But neither can nondeterminism be just ignored - to quote F. Warren Burton from Nondeterminism with Referential Transparency in Functional Programming Languages:
Nondeterminism is useful in real-time applications where the behaviour of a program should depend on the order in which external events occur. For example, it might be desirable to merge the elements of two lists in the order in which the elements become available. This type of nondeterminism appears to be necessary if functional programs are to be used for real-time computing.
Other example include:
- which out of two computations will finish first;
- which input event will arrive first;
- whether a computation will finish before an input event arrives.

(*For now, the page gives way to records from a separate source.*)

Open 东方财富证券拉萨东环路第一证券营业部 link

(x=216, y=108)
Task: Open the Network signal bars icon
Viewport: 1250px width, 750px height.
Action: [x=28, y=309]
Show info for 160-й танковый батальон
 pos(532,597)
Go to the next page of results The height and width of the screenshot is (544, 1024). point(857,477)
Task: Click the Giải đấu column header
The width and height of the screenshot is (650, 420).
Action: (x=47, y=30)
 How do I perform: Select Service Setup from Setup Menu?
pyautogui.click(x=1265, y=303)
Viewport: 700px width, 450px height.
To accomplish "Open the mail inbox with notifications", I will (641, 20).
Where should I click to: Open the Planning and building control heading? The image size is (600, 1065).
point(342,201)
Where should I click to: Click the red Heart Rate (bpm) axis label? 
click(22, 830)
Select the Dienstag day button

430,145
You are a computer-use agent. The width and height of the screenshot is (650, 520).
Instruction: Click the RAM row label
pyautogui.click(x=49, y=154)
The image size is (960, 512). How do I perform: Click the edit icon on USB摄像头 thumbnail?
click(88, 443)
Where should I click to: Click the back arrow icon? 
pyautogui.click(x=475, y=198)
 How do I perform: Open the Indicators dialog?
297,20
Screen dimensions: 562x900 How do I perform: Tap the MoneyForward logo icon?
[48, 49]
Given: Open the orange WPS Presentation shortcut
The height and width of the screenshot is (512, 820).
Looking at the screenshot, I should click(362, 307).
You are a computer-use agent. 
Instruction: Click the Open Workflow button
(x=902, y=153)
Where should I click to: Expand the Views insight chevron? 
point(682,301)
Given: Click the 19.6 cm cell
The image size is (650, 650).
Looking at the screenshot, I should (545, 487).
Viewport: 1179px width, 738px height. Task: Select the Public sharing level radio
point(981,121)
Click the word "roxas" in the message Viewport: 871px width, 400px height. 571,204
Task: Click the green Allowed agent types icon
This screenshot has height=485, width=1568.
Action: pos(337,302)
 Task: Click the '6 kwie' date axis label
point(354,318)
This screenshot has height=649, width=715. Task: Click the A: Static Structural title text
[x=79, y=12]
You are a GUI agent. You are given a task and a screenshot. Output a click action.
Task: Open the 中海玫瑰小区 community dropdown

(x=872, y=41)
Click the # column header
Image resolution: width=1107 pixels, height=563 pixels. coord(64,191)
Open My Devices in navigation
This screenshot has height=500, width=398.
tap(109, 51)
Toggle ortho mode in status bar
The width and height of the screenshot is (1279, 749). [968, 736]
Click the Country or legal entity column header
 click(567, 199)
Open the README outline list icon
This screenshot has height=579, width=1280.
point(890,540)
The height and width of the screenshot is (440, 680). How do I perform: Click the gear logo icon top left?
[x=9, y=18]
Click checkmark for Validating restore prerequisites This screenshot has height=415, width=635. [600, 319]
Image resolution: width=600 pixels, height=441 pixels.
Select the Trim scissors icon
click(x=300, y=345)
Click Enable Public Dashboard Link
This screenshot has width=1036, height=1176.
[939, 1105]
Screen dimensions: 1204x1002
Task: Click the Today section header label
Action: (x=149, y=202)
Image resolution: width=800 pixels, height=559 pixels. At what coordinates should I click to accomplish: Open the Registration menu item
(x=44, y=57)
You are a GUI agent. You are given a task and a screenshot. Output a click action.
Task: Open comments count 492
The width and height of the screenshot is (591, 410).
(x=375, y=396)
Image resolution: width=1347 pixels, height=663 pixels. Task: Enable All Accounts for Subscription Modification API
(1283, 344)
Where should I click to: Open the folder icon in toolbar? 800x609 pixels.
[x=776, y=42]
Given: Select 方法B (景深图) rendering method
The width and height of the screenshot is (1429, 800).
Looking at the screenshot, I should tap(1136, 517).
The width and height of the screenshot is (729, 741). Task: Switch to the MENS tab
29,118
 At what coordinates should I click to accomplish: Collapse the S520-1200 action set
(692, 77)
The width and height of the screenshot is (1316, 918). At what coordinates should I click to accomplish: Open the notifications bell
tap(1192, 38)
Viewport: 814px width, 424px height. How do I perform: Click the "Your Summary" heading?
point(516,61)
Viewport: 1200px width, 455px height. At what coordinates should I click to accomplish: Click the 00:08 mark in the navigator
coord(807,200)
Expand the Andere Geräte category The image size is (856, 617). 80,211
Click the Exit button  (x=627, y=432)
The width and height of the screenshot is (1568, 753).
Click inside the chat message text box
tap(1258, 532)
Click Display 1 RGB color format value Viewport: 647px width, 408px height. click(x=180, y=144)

For concurrent programs, nondeterminism is inescapable - events like storage, network or other external failures can occur without warning. The languages used for writing such programs must have some way to allow these programs to cope with such degradation gracefully while continuing to carry out the majority of their designated tasks, albeit at reduced capacity.
How oracles can help
By presenting them to programs via a (theoretically) infinite structured value such as a tree, oracles allow for the controlled use of nondeterminism while maintaining referential transparency - wherever the program requires an nondeterministic result, an oracle is then used for this purpose through the use of operations from the interface for the corresponding abstract data type. Once an oracle has been used, it can't be reused - referential transparency demands that the outcome of applying the oracle remains constant.
Examples of use
K. V. S. Prasad uses oracles directly in A Calculus of Broadcasting Systems; Peter Dybjer, Herbert Sander and Mieke Massink use the concept for reasoning about various models of concurrency and their possible applications.
References
- A Functional Programming Approach to the Specification and Verification of Concurrent Systems, Peter Dybjer and Herbert Sander.
- Functional Techniques in Concurrency, Mieke Massink.
- A Calculus of Broadcasting Systems, K. V. S. Prasad.